Mr. Bennet gestured lightly toward a chair Wickham did not take. He did not gesture toward the door. That, it seemed, would be for later.

Mr. Bennet’s voice was calm, but there was steel beneath it as he turned towards the gentlemen, as though presenting them formally to the newcomer.

“Allow me, Mr. Wickham, to introduce you to my guests. Mr. Bingley, whom you had the pleasure of meeting at dinner last week. Your fellow officer, Mr. Denny, whom perhaps you ought to have followed more closely—and had your intentions been proper, you would have entered by the main door, not skulked about the garden.”

He paused, then, with deliberate slowness, turned his gaze to the final man in the room.
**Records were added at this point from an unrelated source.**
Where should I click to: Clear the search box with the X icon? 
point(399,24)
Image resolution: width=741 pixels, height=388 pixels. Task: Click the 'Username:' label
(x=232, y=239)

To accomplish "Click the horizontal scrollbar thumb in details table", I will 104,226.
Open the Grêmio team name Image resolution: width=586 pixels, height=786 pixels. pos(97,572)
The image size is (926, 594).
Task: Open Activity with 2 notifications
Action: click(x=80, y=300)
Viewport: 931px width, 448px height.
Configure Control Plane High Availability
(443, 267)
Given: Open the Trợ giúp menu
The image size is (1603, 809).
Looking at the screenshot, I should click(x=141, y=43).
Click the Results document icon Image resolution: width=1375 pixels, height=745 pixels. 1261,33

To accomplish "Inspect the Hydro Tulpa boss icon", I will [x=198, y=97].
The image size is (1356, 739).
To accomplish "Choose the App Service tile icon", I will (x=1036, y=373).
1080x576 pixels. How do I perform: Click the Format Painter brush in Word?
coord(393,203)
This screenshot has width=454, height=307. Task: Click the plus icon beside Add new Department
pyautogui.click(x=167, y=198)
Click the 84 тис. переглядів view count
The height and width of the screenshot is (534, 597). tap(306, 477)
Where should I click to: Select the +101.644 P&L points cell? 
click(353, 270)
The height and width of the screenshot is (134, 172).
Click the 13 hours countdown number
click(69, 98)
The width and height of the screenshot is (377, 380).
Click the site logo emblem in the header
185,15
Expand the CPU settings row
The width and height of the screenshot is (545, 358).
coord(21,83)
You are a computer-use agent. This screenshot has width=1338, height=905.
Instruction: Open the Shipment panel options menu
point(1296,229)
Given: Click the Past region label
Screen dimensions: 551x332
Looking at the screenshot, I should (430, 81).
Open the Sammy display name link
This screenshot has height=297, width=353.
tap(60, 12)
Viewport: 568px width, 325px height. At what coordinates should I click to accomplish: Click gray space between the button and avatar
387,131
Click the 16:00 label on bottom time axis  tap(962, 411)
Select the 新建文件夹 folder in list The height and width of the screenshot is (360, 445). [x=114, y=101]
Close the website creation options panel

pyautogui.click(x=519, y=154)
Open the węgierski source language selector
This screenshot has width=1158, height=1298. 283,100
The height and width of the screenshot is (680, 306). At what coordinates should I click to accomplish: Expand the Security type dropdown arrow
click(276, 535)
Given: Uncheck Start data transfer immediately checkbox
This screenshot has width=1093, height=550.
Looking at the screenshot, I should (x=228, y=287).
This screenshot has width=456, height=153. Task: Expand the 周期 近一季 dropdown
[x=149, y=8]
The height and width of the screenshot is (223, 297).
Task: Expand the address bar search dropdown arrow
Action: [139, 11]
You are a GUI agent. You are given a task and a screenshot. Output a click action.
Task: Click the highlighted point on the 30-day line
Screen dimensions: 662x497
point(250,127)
“And a very old acquaintance of yours, whom you have not seen in some time. How many months has it been, Mr. Darcy?”

Wickham flinched visibly and took an instinctive step backward. The room seemed to contract around him.

But Mr. Bennet’s hand shot out and landed, firm but not rough, upon Wickham’s arm, preventing his retreat.

Darcy, who had remained at the window until that moment, turned. His expression, though outwardly composed, held the edge of a blade. His voice was low, but carried with clarity.

“Four months,” he said coldly. “More precisely—one hundred and twenty-four days. Have I counted wrongly, dear Wickham?”

The use of that last word—so falsely intimate—was a blow in itself.

Wickham could not meet his eye.

A beat passed. Then Darcy spoke.

“I believe I must explain,” he said, remaining near the window. His voice was composed—precise, but cool. “Mr. Wickham and I were once acquainted more closely than I would have wished. His father was in service to my family, and I was taught, for many years, to regard him almost as a brother.”